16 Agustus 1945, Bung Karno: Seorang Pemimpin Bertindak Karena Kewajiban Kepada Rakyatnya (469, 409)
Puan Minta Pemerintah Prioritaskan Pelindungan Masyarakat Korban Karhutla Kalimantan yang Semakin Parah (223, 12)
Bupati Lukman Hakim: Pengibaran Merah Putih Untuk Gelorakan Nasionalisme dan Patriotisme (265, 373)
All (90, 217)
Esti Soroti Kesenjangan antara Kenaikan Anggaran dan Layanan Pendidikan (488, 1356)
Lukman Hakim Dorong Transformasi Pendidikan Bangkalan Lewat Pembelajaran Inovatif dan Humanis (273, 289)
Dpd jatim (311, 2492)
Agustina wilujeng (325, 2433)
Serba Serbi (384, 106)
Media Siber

···

▸ What is expected: Each record must be copied out exactly and in full.

▸ Expected answer:
16 Agustus 1945, Bung Karno: Seorang Pemimpin Bertindak Karena Kewajiban Kepada Rakyatnya (469, 409)
Puan Minta Pemerintah Prioritaskan Pelindungan Masyarakat Korban Karhutla Kalimantan yang Semakin Parah (223, 12)
Bupati Lukman Hakim: Pengibaran Merah Putih Untuk Gelorakan Nasionalisme dan Patriotisme (265, 373)
All (90, 217)
Esti Soroti Kesenjangan antara Kenaikan Anggaran dan Layanan Pendidikan (488, 1356)
Lukman Hakim Dorong Transformasi Pendidikan Bangkalan Lewat Pembelajaran Inovatif dan Humanis (273, 289)
Dpd jatim (311, 2492)
Agustina wilujeng (325, 2433)
Serba Serbi (384, 106)
Media Siber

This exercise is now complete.